- Netflix has added local South African age restrictions to the content that is available in the country.
- The content ratings now include those of the Film & Publications Board (FPB).
- A Netflix spokesperson said: "Our work with the Film and Publications Board is part of our wider efforts to give our members more control and choice."
Five years after Netflix launched in South Africa, the global video streaming service this week started adding local South African age restrictions to the content that it is making available in the country. Its content ratings now include those of the Film & Publications Board (FPB).
FPB age restrictions and parental advisories now form part of Netflix SA content in the form of FPB triangle symbols denoting an age restriction in numbers, as well as content labels in the form of "S" for sex, "V" for violence", "N" for nudity", "L" for language" and several more.
Netflix's biggest rival in Africa, MultiChoice's Showmax, already incorporated the FPB classification system years ago.
When Netflix launched across Africa in January 2016, the global subscription video-on-demand service (SVOD) initially did so on the continent without adhering to individual countries' content classification systems like what exists in South Africa.

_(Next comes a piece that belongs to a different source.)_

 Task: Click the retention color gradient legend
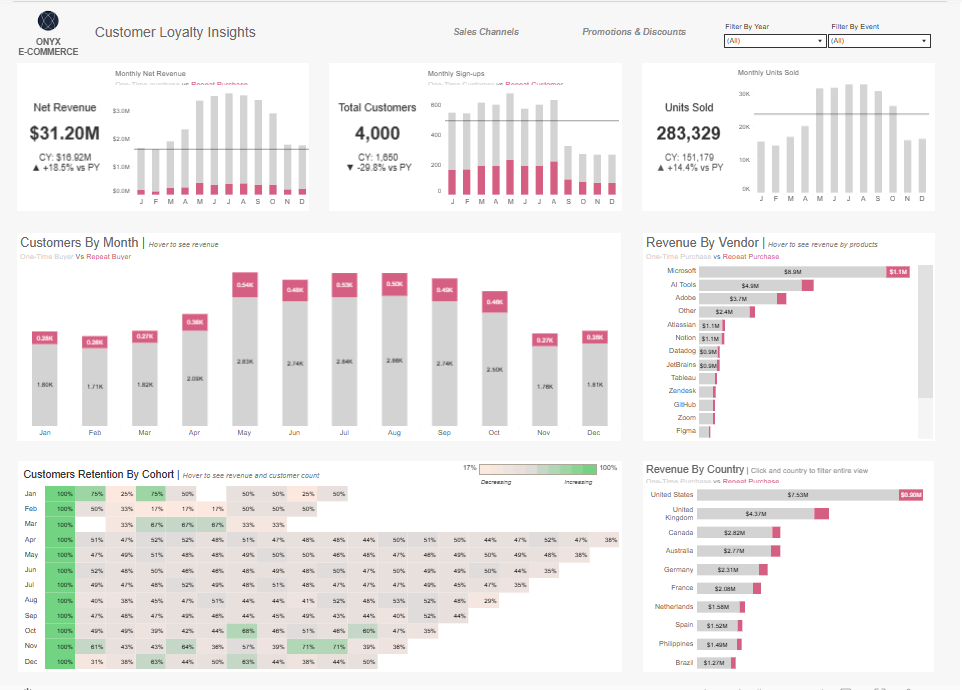(538, 468)
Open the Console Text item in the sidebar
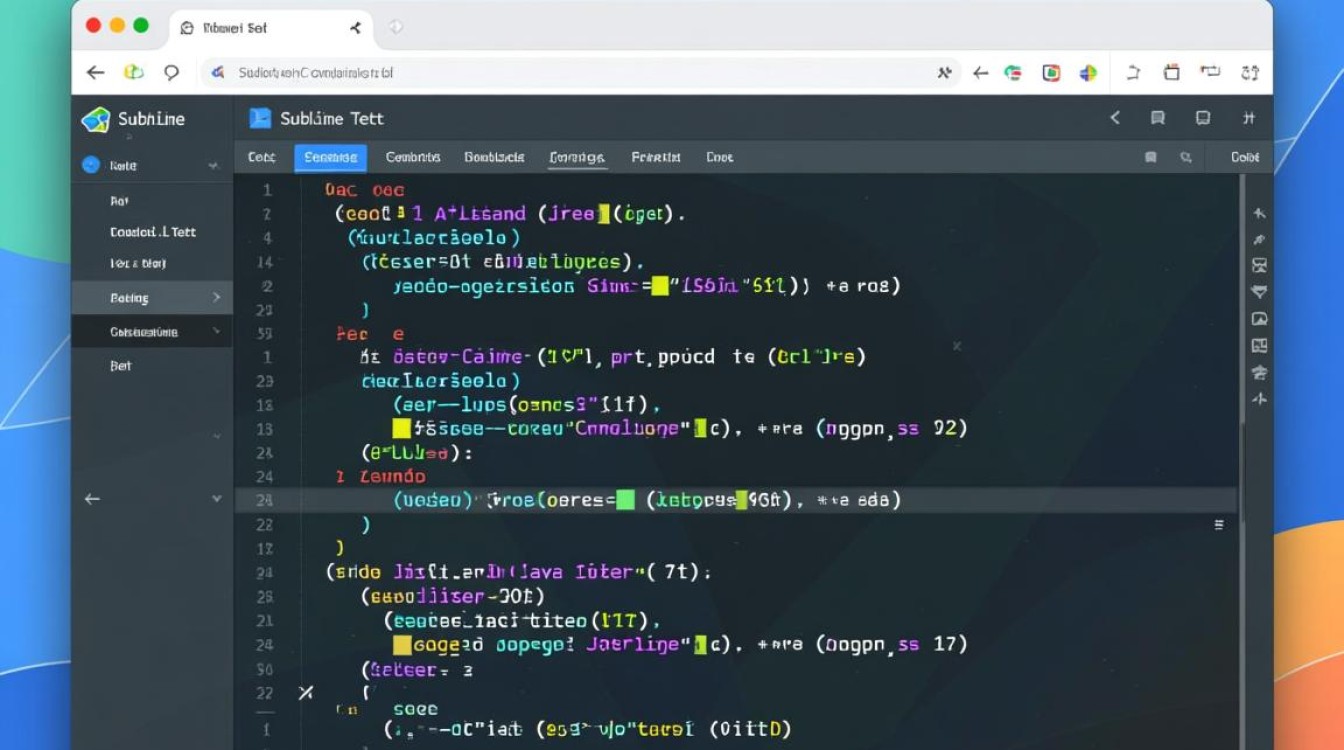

Netflix pushed back against calls to have its available content catalogue locally classified. This had not so much to do with the actual classification process, but that video content operators have to pay hundreds of thousands of rands per year for local classification to local classification bodies, like the FPB.
In October 2017, Netflix EMEA told Channel24 that Netflix won't submit to local classification of its content which it does itself and that it "doesn't have to pay those fees".
At the time, Netflix said: "We do believe that we do not have to do that. And that's the same case in many countries in the world where they have content regulation, and there's questions about ratings or censorship. There's always a wish from a regulator to try to get power from things like video streaming services, and we're trying to move away from that because we do think that the content matters, and we try not to censor content in general."
Netflix said: "We want the freedom to regulate ourselves. When there are layers of complexities, it's never good; it's just slowing the technology; everything."
In early-2020, Netflix bowed under pressure from the FPB and agreed to South Africa's local content classification rules and paid the classification body. Netflix won't make back-payments for anything for the period between 2016 and 2020, where its service was available in South Africa without content classification.
Now that change has become visible. On Netflix's help page for maturity ratings and classifications for South Africa specifically, Netflix now lists, explains and shows the FPB maturity ratings and classifications.
Netflix SA subscribers now see an FPB icon appearing, along with the appropriate age number.
Subscribers will now also see updated content advisories on titles, and Netflix confirmed that it will be using the themes identified in the FPB guidelines, as well as the added-context advisories currently available on Netflix.
A Netflix spokesperson in response to a media enquiry told Channel24:"Our work with the Film and Publications Board is part of our wider efforts to give our members more control and choice. We want our members in South Africa to have the information they need to make informed entertainment choices for themselves and their families."